» Task item
With all pictures excluded, restate the records that follow exactly as written.

[[ Records to use, beginning ]]

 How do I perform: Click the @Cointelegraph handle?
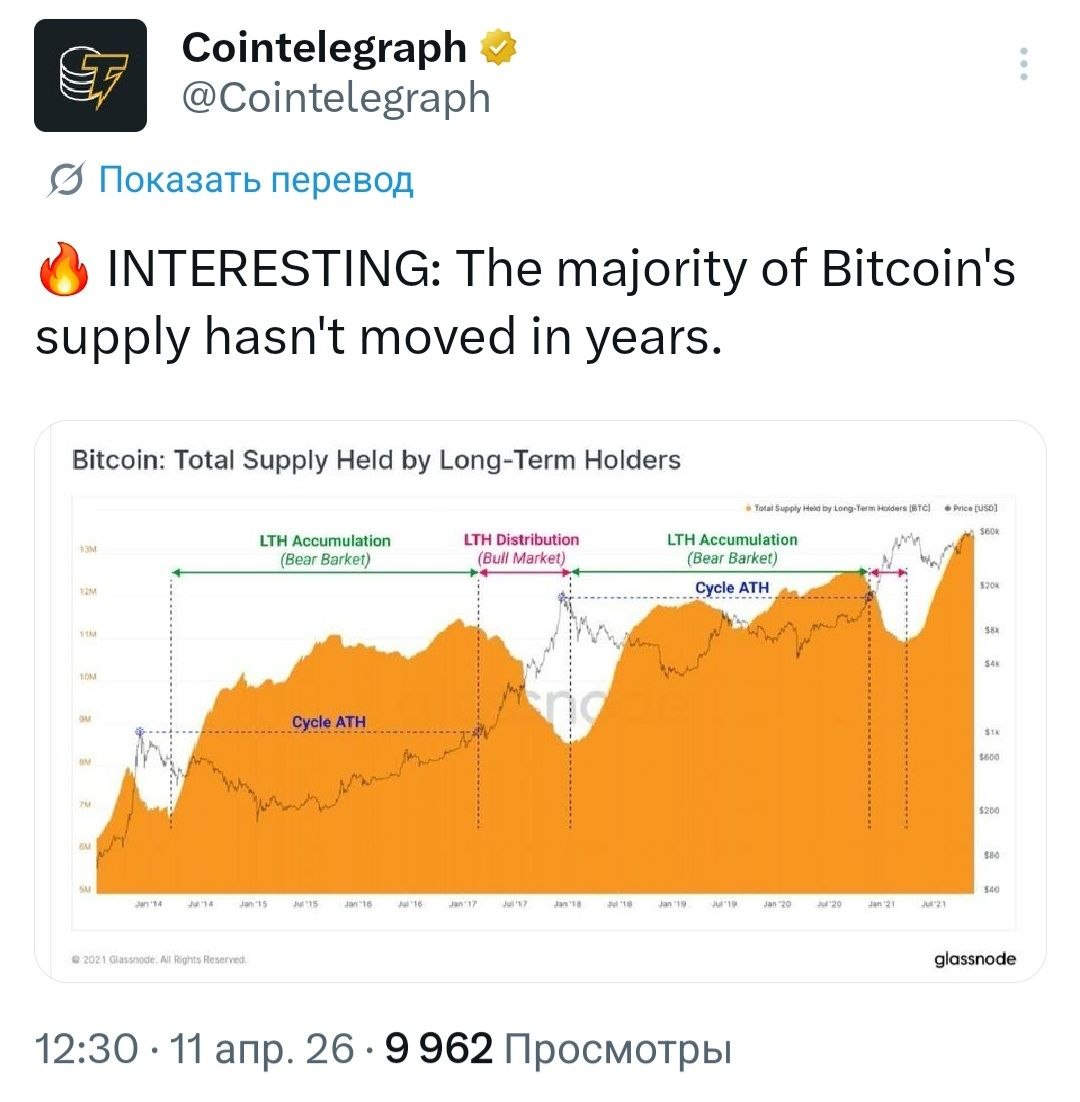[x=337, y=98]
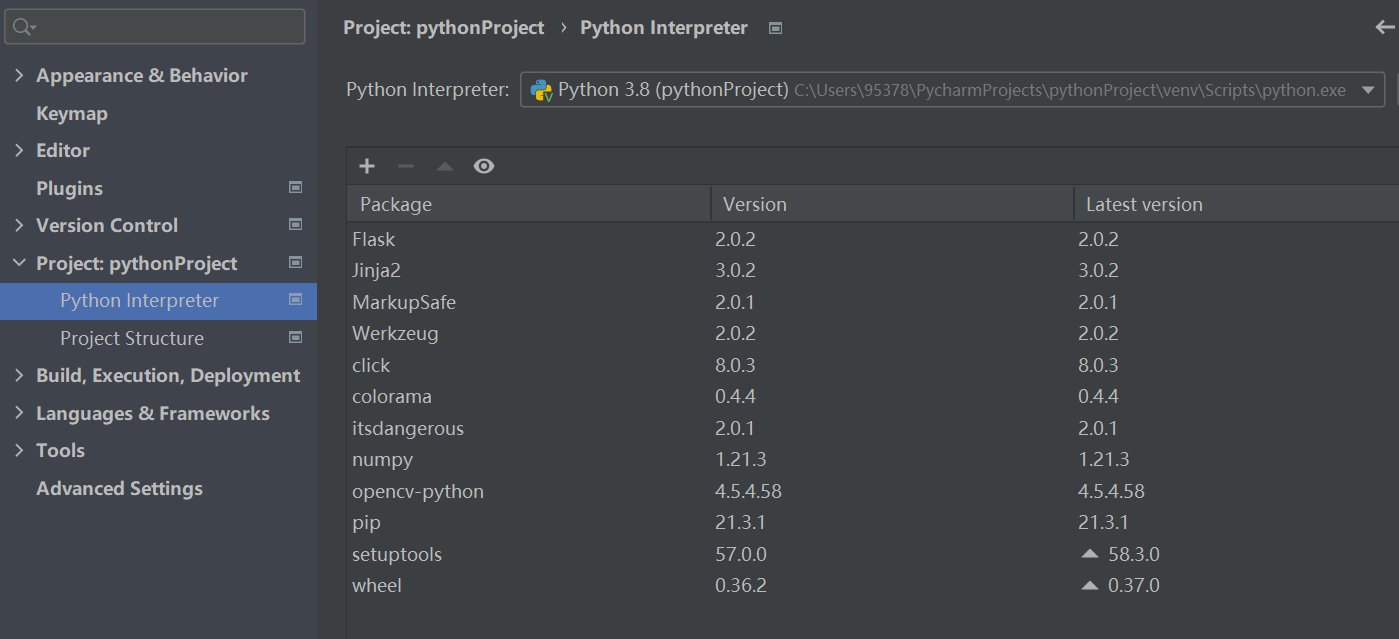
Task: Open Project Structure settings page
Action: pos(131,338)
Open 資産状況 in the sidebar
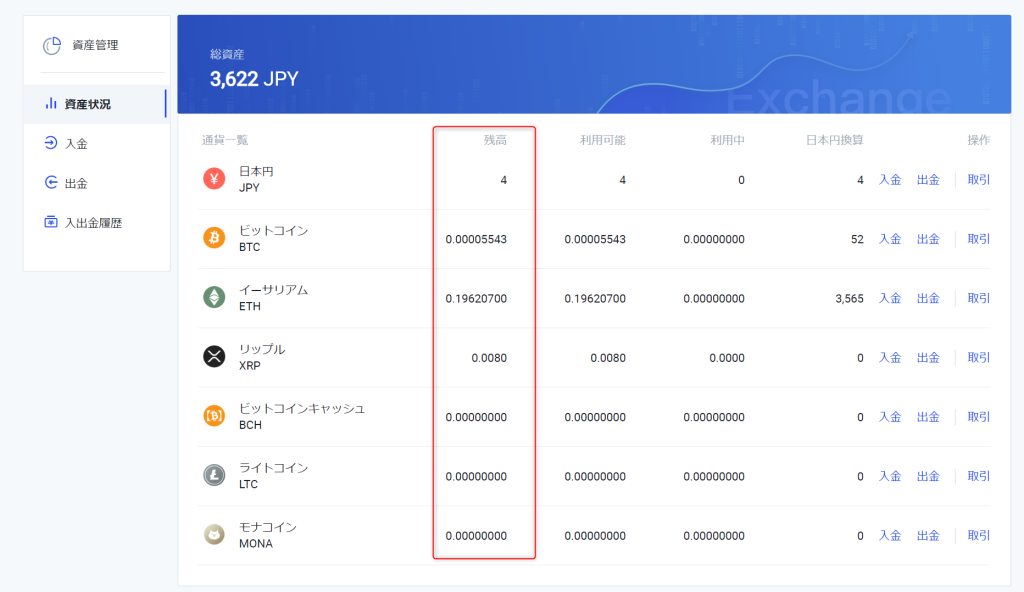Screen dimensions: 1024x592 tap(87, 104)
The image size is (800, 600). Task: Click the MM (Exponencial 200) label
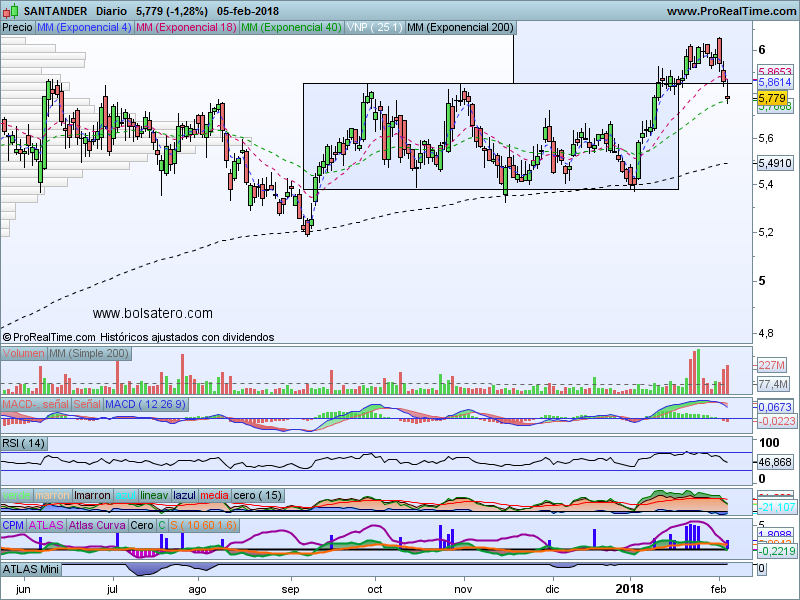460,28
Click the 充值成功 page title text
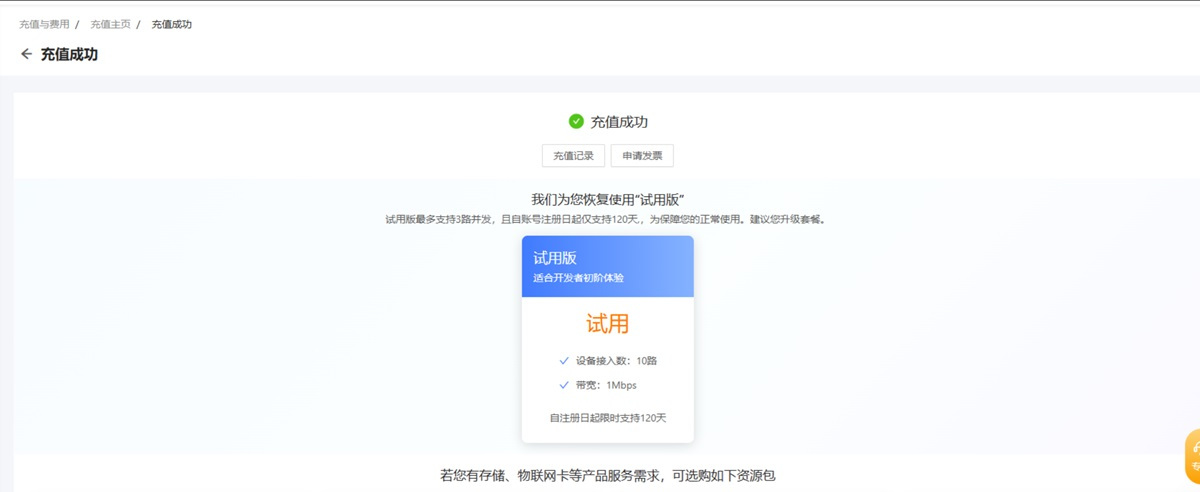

[[ Records to use, end ]]

» Response
 How do I perform: Click the @Cointelegraph handle?
[x=337, y=98]
Task: Open Project Structure settings page
Action: pos(131,338)
Open 資産状況 in the sidebar
Screen dimensions: 1024x592 tap(87, 104)
The image size is (800, 600). Task: Click the MM (Exponencial 200) label
460,28
Click the 充值成功 page title text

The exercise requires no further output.